La défaite 5-1 à Old Trafford avec Nantes lors de la saison 2001/2002, ça reste l’un de tes souvenirs les plus pénibles ?
Bizarrement, non. On menait certes 1-0, mais on a explosé par la suite. Le score est un peu sévère, mais ils étaient largement au-dessus de nous. Le gros regret en Ligue des champions, c’est plutôt le match aller contre Manchester, justement. On mène 1-0 tout le match grâce à un but de Moldovan à la 9e minute, Barthez sort un superbe arrêt sur une de mes frappes et on finit par se faire égaliser dans le temps additionnel. On avait laissé passer notre chance, et c’est dommage parce qu’on avait été héroïques.


Tu es d’accord pour dire que ton passage à Nantes ne s’est pas passé comme prévu ?
C’est clair que j’avais d’autres attentes. On était censés lutter à nouveau pour les trois ou quatre premières places, mais le licenciement de Raynald Denoueix à l’hiver 2001 a un peu tout chamboulé. Pour moi, ça reste la plus grosse erreur du club. On n’était pas bien en championnat, mais on proposait du jeu et on faisait un beau parcours en Ligue des champions. Il fallait lui laisser du temps.

Ce départ, c’est le début de la fin du FC Nantes selon toi ?
Ángel Marcos a fait ce qu’il a pu pour sauver les meubles, mais on remarque que c’est à partir du licenciement de Denoueix que les choses ont commencé à changer. Avant, le FC Nantes ne recrutait que trois ou quatre joueurs par an histoire d’améliorer et de peaufiner l’effectif. Après s’être séparé d’un de ses entraîneurs emblématiques, le club a commencé à recruter davantage de joueurs étrangers, a délaissé un peu le centre de formation et a multiplié les changements d’entraîneur. Et là, que ce soit Loïc Amisse, Serge Le Dizet, Georges Eo, Rohr ou tous ceux qui sont passés brièvement sur le banc avant l’arrivée de Der Zakarian en 2012, aucun n’a réussi à redonner à Nantes un peu de sa superbe.
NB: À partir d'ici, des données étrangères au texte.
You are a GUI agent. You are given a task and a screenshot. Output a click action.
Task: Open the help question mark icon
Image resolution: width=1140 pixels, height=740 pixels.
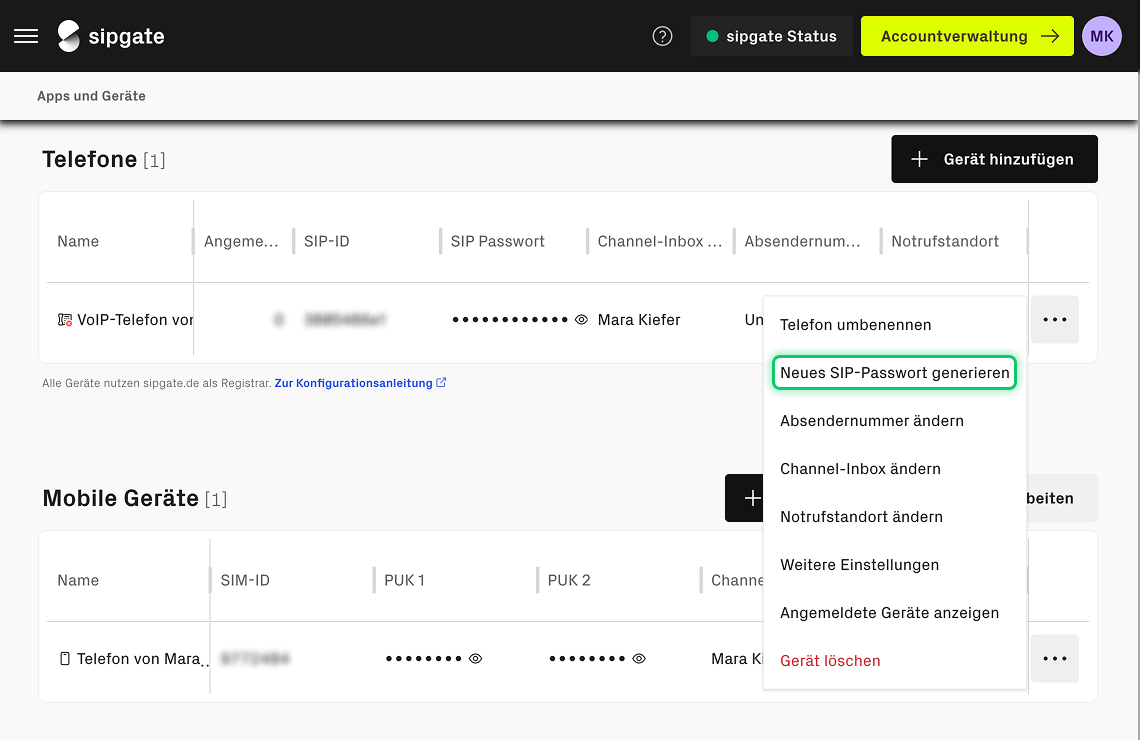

En 2004, tu as quand même connu une finale de la Coupe de la Ligue. La défaite face à Sochaux a été difficile à digérer, sachant que tu avais déjà perdu une finale de Coupe de France cinq ans plus tôt avec Sedan ?
La finale de la Coupe de France, il faut bien le dire, on n’a jamais été en mesure de la remporter. Au mieux, on aurait pu aller en prolongation ou aux tirs au but, mais c’était au-dessus de nos forces. La Coupe de la Ligue, en revanche, reste une grosse déception. Da Rocha rate une occasion énorme durant la prolongation et on rate le tir au but de la gagne. Encore une fois, on a laissé passer notre chance. C’est dommage parce que, finalement, je n’ai remporté aucun titre hormis un Trophée des champions...

« Je jouais au rugby étant petit et j’étais même plutôt doué. J’aurais peut-être pu faire une carrière en tant qu’arrière, mais mon père trouvait que j’étais bon au foot quand il me voyait jouer avec mes potes à côté de chez moi. »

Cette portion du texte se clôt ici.